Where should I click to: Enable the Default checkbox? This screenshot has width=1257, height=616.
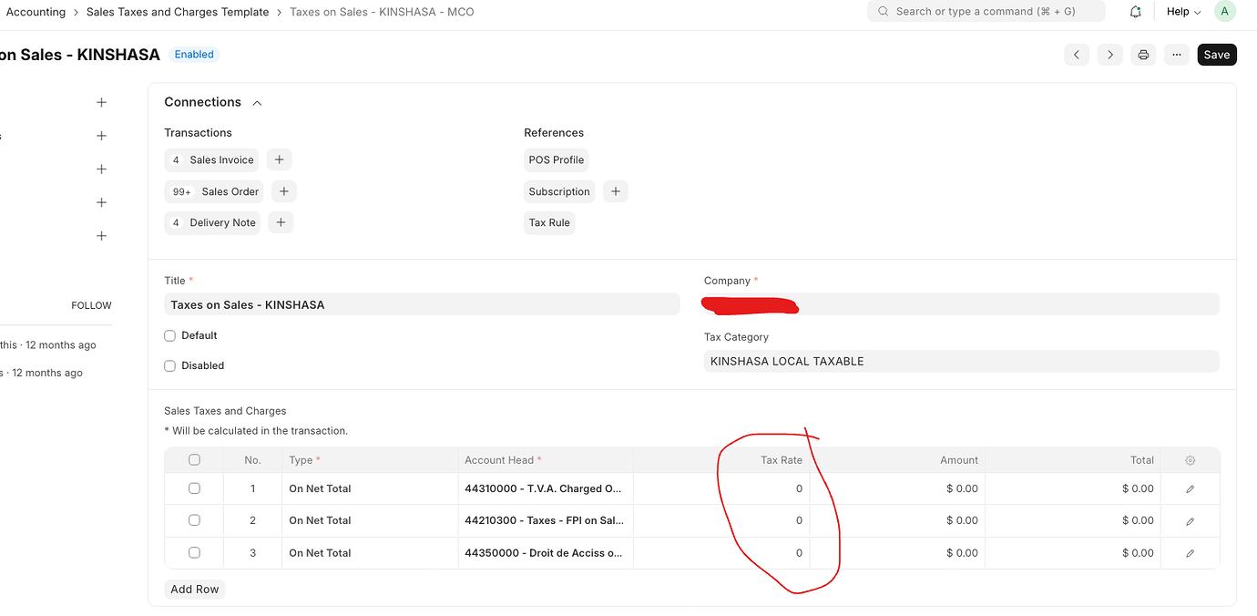pyautogui.click(x=170, y=335)
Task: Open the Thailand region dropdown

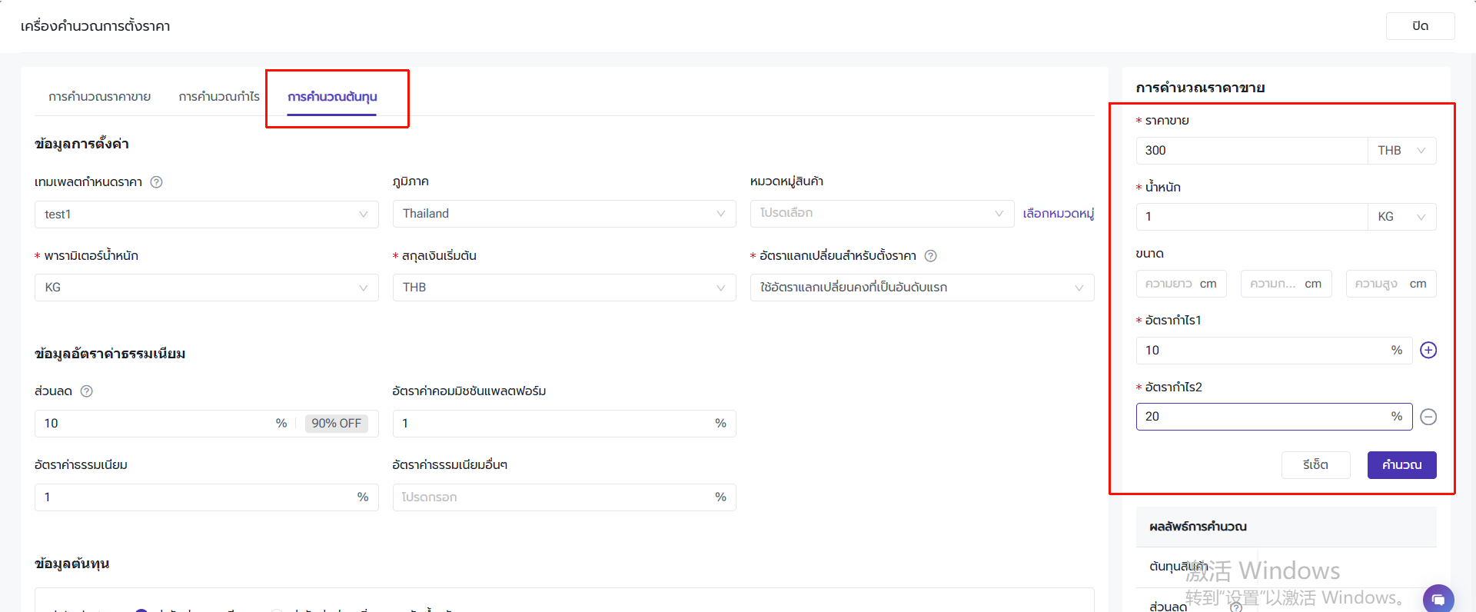Action: [563, 214]
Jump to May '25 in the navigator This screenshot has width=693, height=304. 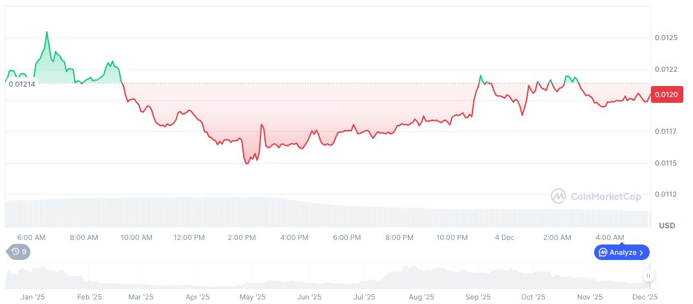coord(253,297)
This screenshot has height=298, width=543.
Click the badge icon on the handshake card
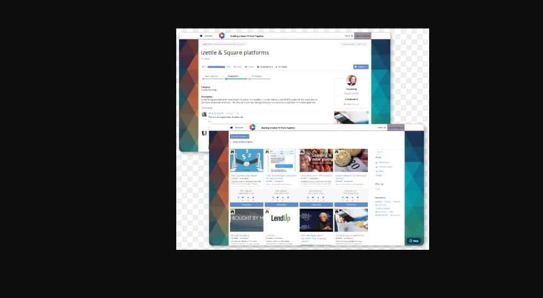[x=232, y=152]
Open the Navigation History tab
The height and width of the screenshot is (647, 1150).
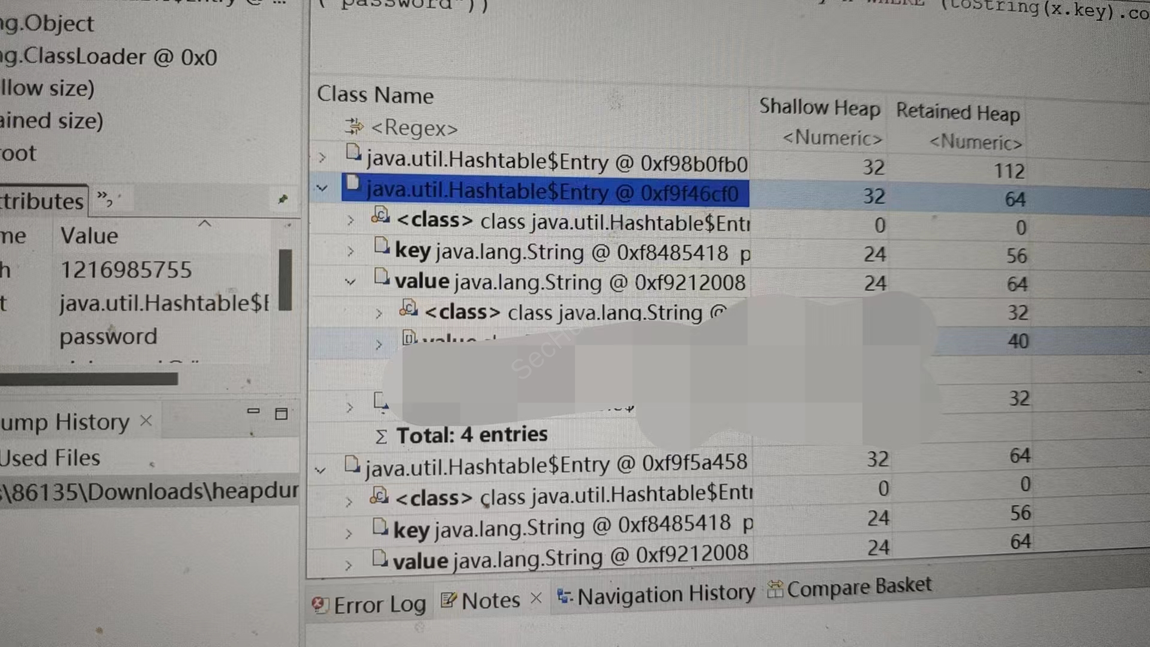pos(665,594)
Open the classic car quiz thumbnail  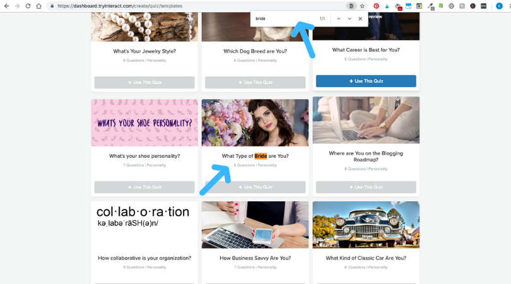tap(366, 225)
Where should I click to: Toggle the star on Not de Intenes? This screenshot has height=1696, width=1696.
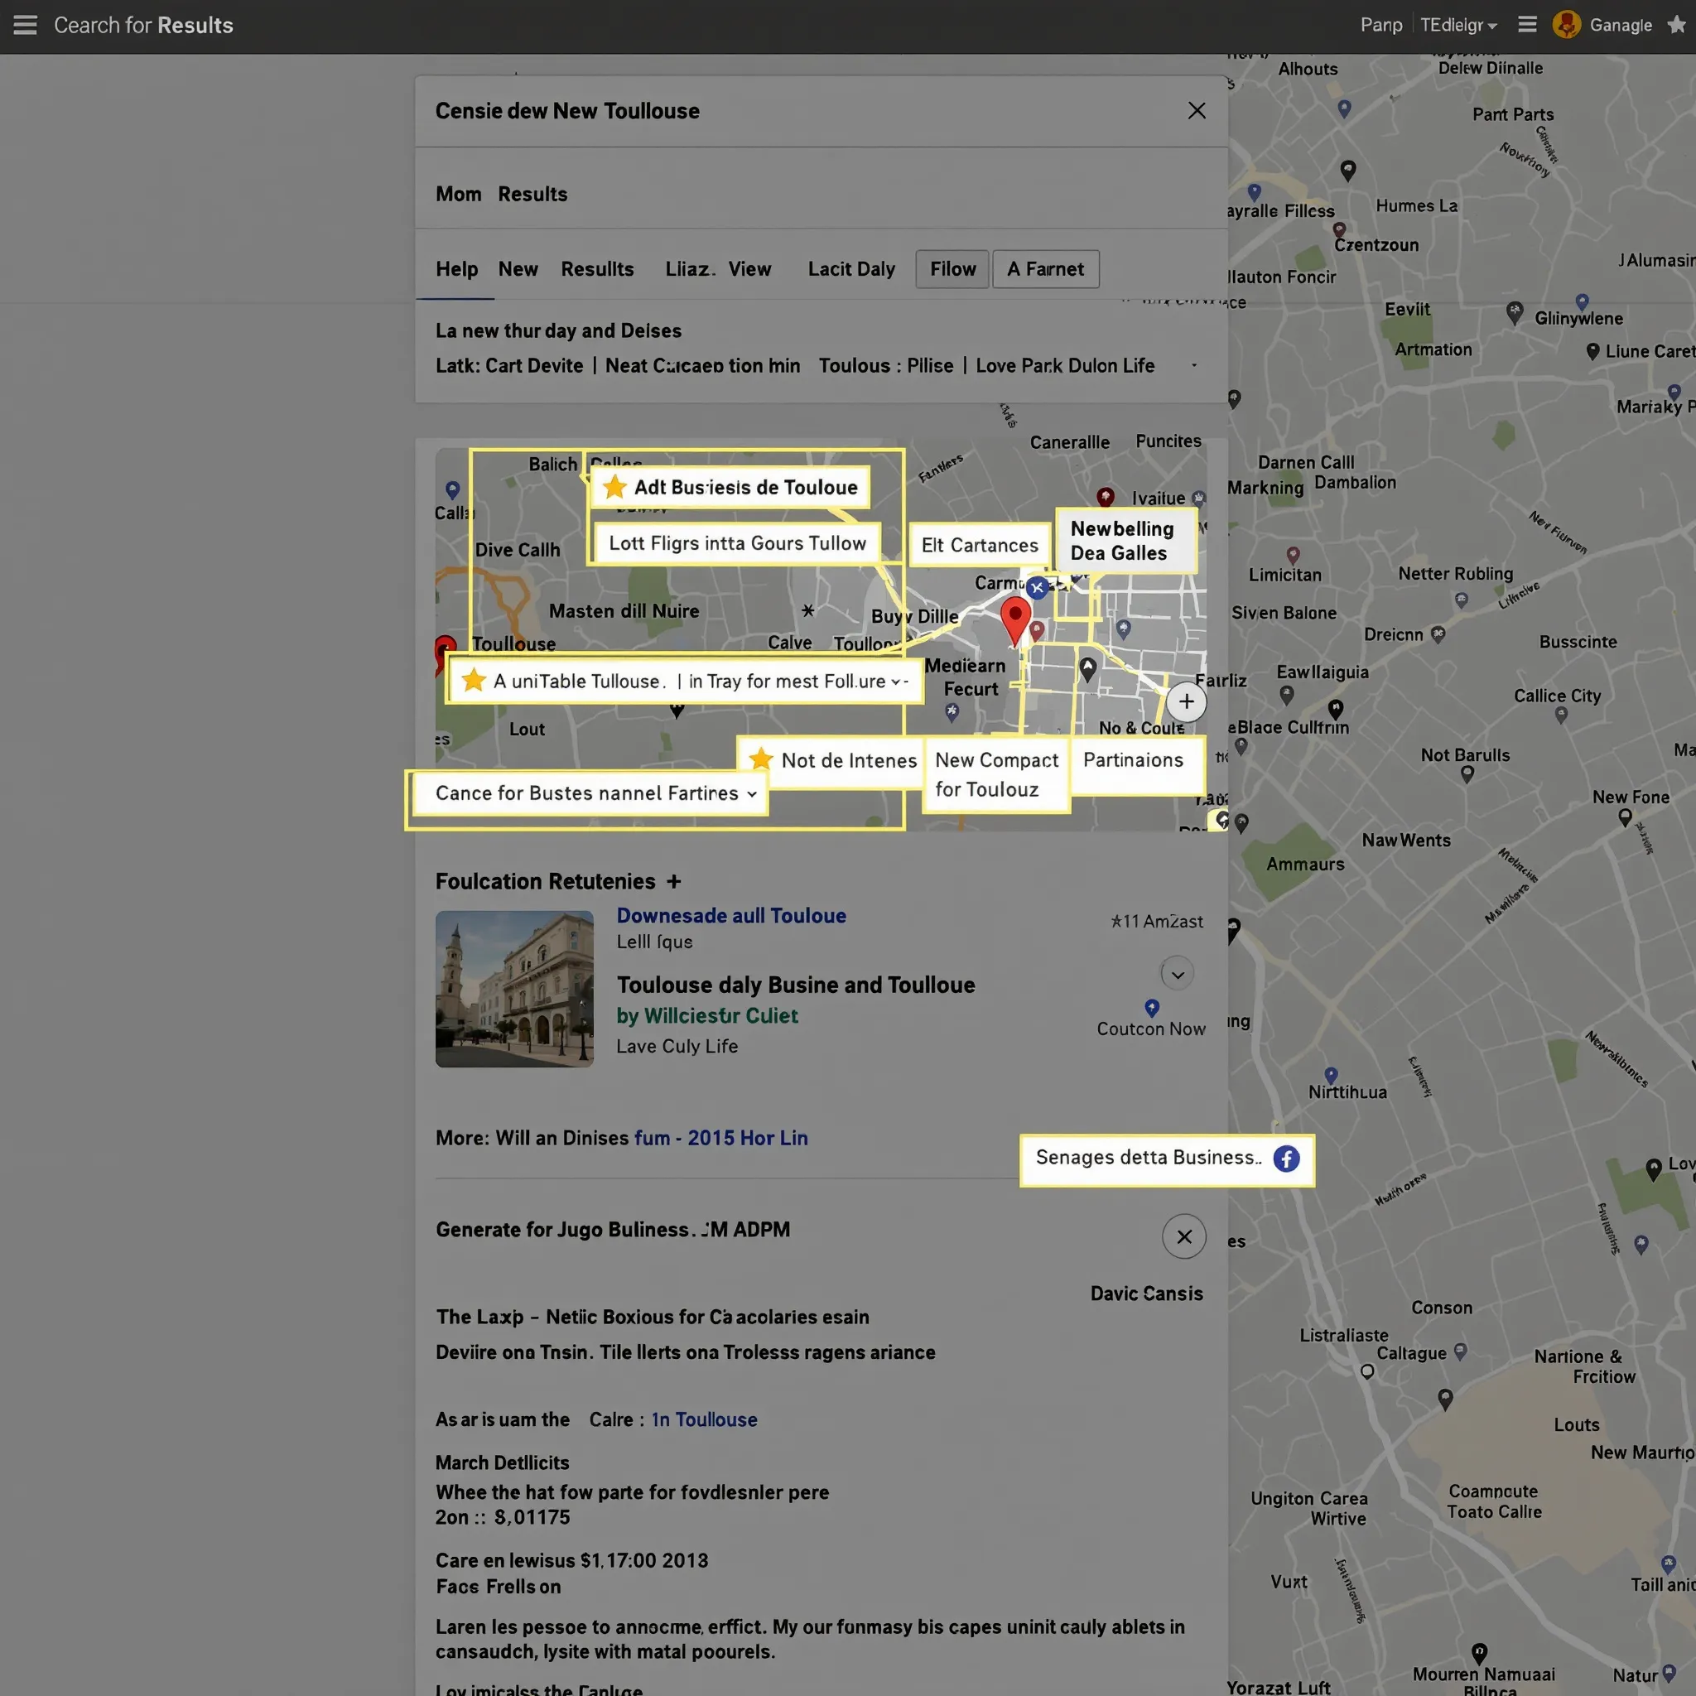tap(759, 758)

__________

Elenca ogni riga dei dati in cui compare la stringa "Where", distinguendo tra maiuscole e minuscole.

Where should I click to: Enable the Default checkbox? This screenshot has width=1257, height=616.
Where should I click to: Toggle the star on Not de Intenes? This screenshot has height=1696, width=1696.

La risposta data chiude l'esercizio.